> _Records for processing_:
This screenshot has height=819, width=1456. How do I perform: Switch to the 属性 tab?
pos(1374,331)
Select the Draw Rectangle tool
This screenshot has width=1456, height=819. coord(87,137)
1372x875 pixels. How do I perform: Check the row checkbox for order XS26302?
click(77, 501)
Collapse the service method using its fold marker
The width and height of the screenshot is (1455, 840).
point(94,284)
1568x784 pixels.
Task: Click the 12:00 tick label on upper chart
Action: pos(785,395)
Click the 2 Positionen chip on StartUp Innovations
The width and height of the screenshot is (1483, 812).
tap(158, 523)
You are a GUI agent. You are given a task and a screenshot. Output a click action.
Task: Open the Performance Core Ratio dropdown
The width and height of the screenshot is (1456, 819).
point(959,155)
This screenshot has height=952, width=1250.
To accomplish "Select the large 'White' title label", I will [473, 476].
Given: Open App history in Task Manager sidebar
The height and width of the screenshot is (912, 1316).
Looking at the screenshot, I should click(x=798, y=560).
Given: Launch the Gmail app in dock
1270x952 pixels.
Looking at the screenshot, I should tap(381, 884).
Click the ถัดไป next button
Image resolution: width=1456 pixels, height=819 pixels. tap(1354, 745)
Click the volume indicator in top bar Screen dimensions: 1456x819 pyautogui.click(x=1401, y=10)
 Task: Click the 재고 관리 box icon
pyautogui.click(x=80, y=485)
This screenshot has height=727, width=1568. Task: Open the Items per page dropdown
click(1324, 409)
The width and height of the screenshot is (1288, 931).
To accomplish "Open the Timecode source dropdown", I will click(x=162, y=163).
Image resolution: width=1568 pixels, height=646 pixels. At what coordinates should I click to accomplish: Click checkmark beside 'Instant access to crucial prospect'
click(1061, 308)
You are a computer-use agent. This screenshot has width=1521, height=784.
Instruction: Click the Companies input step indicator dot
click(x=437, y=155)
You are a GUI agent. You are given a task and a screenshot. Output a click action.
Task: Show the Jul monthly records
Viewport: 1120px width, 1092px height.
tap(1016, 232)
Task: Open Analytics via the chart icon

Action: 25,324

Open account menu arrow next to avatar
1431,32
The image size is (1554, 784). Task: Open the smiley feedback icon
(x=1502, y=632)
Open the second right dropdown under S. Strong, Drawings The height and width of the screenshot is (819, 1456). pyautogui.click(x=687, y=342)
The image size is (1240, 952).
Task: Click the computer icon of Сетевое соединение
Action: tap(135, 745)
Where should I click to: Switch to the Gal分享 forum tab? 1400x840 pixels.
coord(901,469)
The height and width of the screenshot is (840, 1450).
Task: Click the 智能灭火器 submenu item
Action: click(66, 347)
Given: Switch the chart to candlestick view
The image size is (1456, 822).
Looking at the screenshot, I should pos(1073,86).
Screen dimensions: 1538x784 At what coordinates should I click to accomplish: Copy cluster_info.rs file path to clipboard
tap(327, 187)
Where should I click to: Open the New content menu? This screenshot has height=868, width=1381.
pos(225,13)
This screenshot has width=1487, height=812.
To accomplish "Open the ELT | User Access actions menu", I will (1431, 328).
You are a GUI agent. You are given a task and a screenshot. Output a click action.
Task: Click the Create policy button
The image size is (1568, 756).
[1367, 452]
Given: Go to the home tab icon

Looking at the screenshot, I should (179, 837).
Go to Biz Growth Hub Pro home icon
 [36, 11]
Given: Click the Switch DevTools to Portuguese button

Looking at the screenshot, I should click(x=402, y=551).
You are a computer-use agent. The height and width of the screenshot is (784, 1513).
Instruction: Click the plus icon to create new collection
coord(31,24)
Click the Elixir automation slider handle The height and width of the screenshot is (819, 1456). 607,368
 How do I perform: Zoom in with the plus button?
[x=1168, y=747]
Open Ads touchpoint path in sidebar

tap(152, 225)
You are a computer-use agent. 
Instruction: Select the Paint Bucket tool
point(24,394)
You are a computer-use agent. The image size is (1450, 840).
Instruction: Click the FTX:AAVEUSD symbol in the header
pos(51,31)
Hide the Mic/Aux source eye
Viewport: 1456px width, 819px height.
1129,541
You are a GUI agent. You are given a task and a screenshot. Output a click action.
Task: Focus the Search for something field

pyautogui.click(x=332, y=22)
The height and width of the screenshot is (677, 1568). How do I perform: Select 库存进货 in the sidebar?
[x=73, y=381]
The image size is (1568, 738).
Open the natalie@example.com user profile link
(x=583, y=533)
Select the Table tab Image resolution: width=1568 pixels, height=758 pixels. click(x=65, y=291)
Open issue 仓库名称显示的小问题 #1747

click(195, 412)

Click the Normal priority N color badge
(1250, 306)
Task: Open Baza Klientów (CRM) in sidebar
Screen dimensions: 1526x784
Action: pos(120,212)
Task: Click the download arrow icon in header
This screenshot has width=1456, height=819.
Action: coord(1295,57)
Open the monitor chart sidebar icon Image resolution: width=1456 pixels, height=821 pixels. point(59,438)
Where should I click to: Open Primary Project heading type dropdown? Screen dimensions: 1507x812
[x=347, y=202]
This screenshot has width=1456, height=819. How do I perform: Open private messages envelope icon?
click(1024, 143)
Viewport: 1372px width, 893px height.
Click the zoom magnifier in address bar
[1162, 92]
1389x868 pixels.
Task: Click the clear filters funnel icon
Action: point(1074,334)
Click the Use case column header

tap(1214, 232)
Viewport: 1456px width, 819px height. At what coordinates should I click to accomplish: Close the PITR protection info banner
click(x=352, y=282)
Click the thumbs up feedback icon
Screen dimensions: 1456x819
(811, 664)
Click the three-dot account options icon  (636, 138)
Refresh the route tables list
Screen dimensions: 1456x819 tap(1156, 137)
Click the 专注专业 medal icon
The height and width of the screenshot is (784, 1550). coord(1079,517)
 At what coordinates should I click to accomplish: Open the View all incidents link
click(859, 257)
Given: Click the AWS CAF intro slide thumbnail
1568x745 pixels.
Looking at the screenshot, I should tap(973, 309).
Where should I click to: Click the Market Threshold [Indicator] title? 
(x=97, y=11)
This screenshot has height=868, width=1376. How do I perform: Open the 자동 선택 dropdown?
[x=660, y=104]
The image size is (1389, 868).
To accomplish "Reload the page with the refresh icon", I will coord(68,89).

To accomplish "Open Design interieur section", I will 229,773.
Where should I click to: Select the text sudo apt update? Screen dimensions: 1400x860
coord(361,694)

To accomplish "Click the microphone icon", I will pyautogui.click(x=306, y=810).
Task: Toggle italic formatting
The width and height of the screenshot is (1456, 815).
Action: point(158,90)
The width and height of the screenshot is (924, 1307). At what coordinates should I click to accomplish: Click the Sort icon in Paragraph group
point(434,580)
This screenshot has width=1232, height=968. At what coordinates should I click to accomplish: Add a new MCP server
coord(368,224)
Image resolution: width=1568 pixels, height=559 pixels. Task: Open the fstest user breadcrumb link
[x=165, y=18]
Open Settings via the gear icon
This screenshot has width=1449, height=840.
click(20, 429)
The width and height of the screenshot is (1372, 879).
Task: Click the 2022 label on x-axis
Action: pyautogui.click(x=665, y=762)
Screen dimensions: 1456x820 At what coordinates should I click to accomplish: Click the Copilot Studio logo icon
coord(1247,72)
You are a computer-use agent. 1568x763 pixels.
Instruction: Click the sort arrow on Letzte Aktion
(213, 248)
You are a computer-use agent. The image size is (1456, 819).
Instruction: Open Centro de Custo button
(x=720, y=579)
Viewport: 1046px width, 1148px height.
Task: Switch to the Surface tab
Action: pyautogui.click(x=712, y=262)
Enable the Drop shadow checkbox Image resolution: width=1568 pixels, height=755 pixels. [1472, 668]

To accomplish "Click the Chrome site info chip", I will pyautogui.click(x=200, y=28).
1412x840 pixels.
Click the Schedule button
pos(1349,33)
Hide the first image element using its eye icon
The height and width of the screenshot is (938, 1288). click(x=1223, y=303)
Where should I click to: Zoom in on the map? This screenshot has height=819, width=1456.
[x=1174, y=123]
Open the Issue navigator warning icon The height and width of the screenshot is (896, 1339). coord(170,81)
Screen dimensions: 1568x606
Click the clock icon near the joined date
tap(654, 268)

> _Task goal_: The lines needed run from the first line of the data through the line containing "Collapse the service"; give them again exactly and nothing else.

> _Written reply_:
This screenshot has height=819, width=1456. How do I perform: Switch to the 属性 tab?
pos(1374,331)
Select the Draw Rectangle tool
This screenshot has width=1456, height=819. coord(87,137)
1372x875 pixels. How do I perform: Check the row checkbox for order XS26302?
click(77, 501)
Collapse the service method using its fold marker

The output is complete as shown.